▶ **Work to be completed**
Copy every line of the listing below verbatim, leaving out the pictures.

▶ **Input records**
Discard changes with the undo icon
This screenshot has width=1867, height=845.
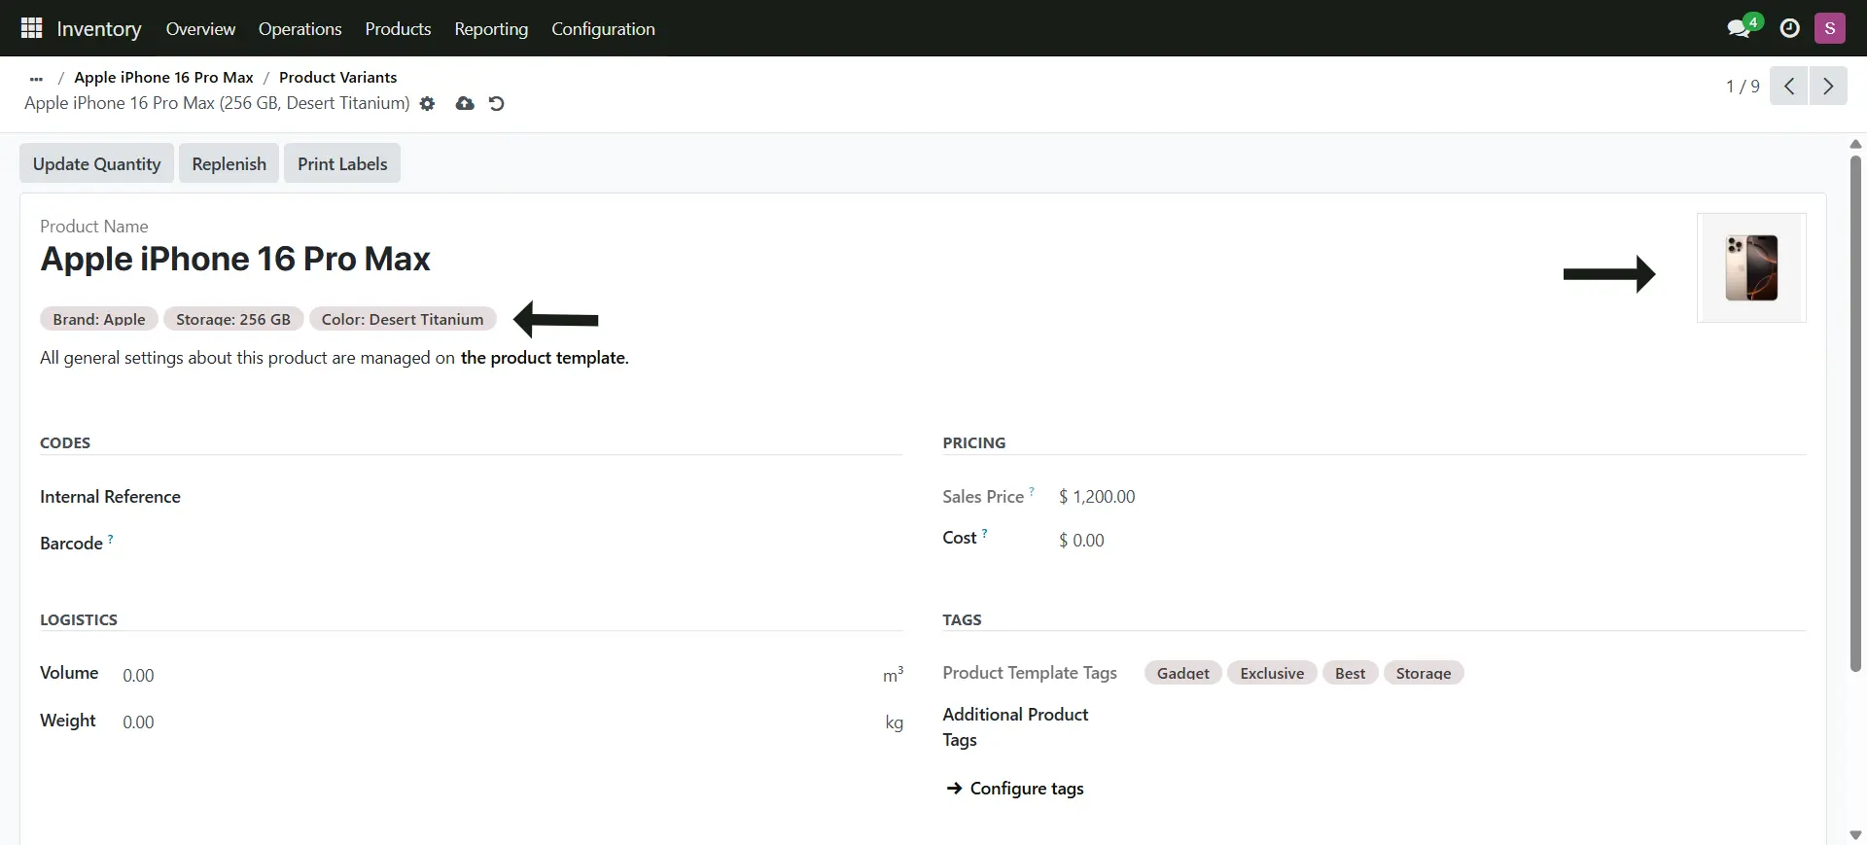[x=496, y=104]
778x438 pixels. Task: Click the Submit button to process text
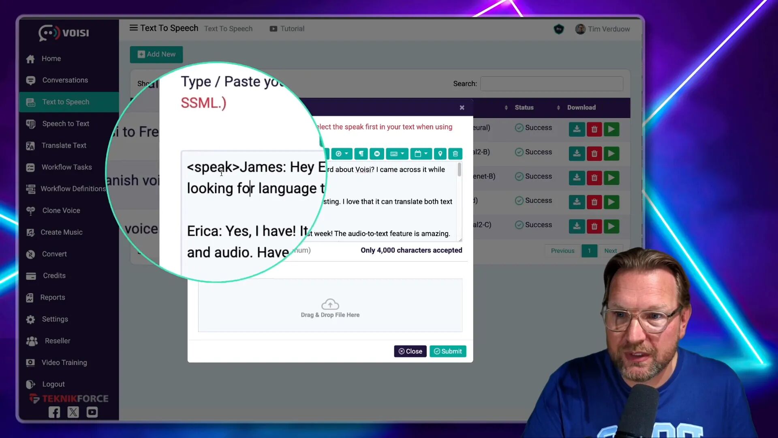(448, 351)
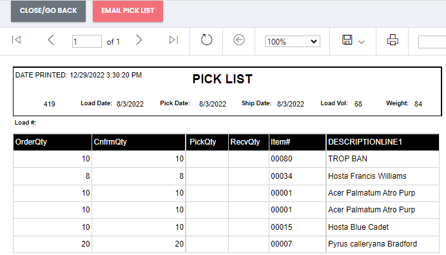
Task: Click the current page number field
Action: (87, 41)
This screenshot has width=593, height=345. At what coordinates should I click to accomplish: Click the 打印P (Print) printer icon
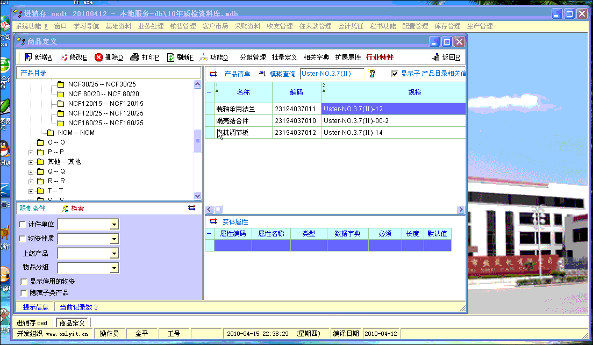[135, 58]
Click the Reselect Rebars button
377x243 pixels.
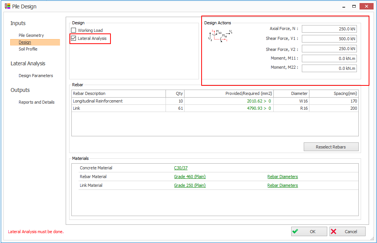click(x=331, y=147)
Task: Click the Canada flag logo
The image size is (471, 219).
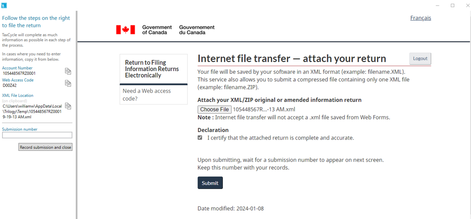Action: (x=125, y=30)
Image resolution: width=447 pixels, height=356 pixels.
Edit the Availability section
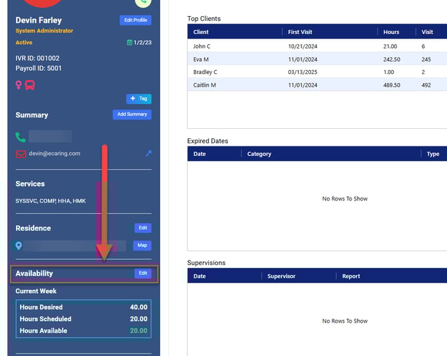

▶ **Response below**
Discard changes with the undo icon
This screenshot has width=1867, height=845.
[x=496, y=104]
778x438 pixels. Task: Click the Submit button to process text
(448, 351)
Task: Click the current page number field
Action: (87, 41)
This screenshot has width=593, height=345. At what coordinates should I click to accomplish: Click the 打印P (Print) printer icon
[135, 58]
Click the Reselect Rebars button
377x243 pixels.
click(x=331, y=147)
Task: Click the Canada flag logo
The image size is (471, 219).
Action: (x=125, y=30)
Image resolution: width=447 pixels, height=356 pixels.
Edit the Availability section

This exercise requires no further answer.